Rails, however, is unsafe when there is more than one request
in-process at the same time. So the handler for Rails has a mutex in
it that locks the Rails processing to a single request at a time.

In addition, Mongrel is subject to the same limits on file descriptors
and open files that your app as a whole is.

My suspicion is that your Rails code is eventually deadlocking on an
exhausted open files limit, and when it does that, everything else is
blocked up and nothing moves anymore.

I don’t do Rails, so I’m not going to be of much help in suggesting
solutions, but it sounds like something about how sessions are being
handled is leaving open filehandles laying around. That’s why I
suggest taking the question to a Rails specific forum, where you can
probably find someone who knows the details about the session
management option that you are using, and can pinpoint the problem for
you.

Kirk H.

Kirk H. wrote:

It is odd that what ever the problem, Mongrel crashes… It won’t
respond to any http request from any client. Its dead in the water.
That makes it a Mongrel problem in my eyes, at least to anybody who
cares if Mongrel is reliable or not.

No, it doesn’t, because it doesn’t have anything to do with mongrel
reliability.

I appreciate your responses and am looking at everything to find the
problem. Believe me I’m not looking for a scapegoat, I’m looking for a
solution.

The reason why I think this is a mongrel reliability issue is that when
my mongrel server stops responding, its stops responding to everybody!
Any browser from any client machine that trys to access any page on the
website gets “nada”, no response…

I can’t even get a page not found 404 error if I feed it a bad address,
the mongrel server is locked up and not responding, to anybody.

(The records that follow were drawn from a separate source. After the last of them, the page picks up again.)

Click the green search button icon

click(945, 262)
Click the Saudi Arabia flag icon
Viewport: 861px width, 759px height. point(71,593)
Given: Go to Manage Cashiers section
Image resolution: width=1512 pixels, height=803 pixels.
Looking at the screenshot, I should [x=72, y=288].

Maybe I don’t understand the linkage between my web app and the web
server, I didn’t think my application by running a periodic update could
cause the server to refuse any new connections? Its not like its really
busy with a couple hundred requests a second, its 5 requests a second,
on a fast server?

Scott

Scott

On Dec 17, 2007 11:05 AM, Scott D. [email protected] wrote:

The reason why I think this is a mongrel reliability issue is that when
my mongrel server stops responding, its stops responding to everybody!
Any browser from any client machine that trys to access any page on the
website gets “nada”, no response…

I don’t have your original post, so you may have outlined these details,
but:
Are you running more than 1 mongrel? What are you using to balance:
Apache’s mod_proxy, hardware load balancer, or something else (nginx,
etc)? Last time I checked, Nginx and Apache use round-robin for
rotating through your mongrel ports. So, if one mongrel process is
taking awhile to respond, the balancer can’t tell and could send a new
user to that port causing a hanging request. There are alternatives
that will allow the hung/slow ports to be skipped after a certain
threshold, but nothing that uses apache (to my knowledge). Here’s a
recent one for Nginx:
http://brainspl.at/articles/2007/11/09/a-fair-proxy-balancer-for-nginx-and-mongrel
If you’re just using one mongrel, then this won’t apply.

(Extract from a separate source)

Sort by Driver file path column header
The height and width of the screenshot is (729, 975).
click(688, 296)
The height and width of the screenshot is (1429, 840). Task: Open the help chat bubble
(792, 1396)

What Kirk is explaining is that it’s not mongrel that is hanging on
the request, it’s the (single-threaded) Rails code. He should know
all about that seeing as he wrote Swiftiply (which you might look into
as a solution). http://swiftiply.swiftcore.org/

ed

Kirk H. wrote:

All that makes sense if

1.) sessions is the problem. I upped the file handle limit to 4096 and
now I don’t get an EMFILE error from mongrel, mongrel just stops
responding to requests…

2.) Mongrel and my Rails app share the same file handle limit? I
thought they were separate ruby apps? Or do all Ruby apps share the
same environment?

I’ve run mongrel with the -D flag and nothing in the log file.

other apps on the system are running fine so its certainly not a system
wide problem.

I have posted this problem on multiple Ruby and Rails forums, no luck in
an answer so far. I’m going to remove and reinstall ruby, gems and
rails to see if the multiple updates over the last 6 months have left
some cruft that is causing the problem.

On Dec 17, 2007 10:05 AM, Scott D. [email protected] wrote:

cause the server to refuse any new connections? Its not like its really
busy with a couple hundred requests a second, its 5 requests a second,
on a fast server?

Yeah. The standard Mongrel is multithreaded using Ruby green threads.
When a request comes in, a new ruby thread is created to handle that
request. This isn’t true concurrency because all of the green threads
are handled inside the single process, but it lets Mongrel have
multiple things in-process at the same time, which is occasionally
useful (though not as big a deal as a lot of people seem to think,
though).

Rails, however, is unsafe when there is more than one request
in-process at the same time. So the handler for Rails has a mutex in
it that locks the Rails processing to a single request at a time.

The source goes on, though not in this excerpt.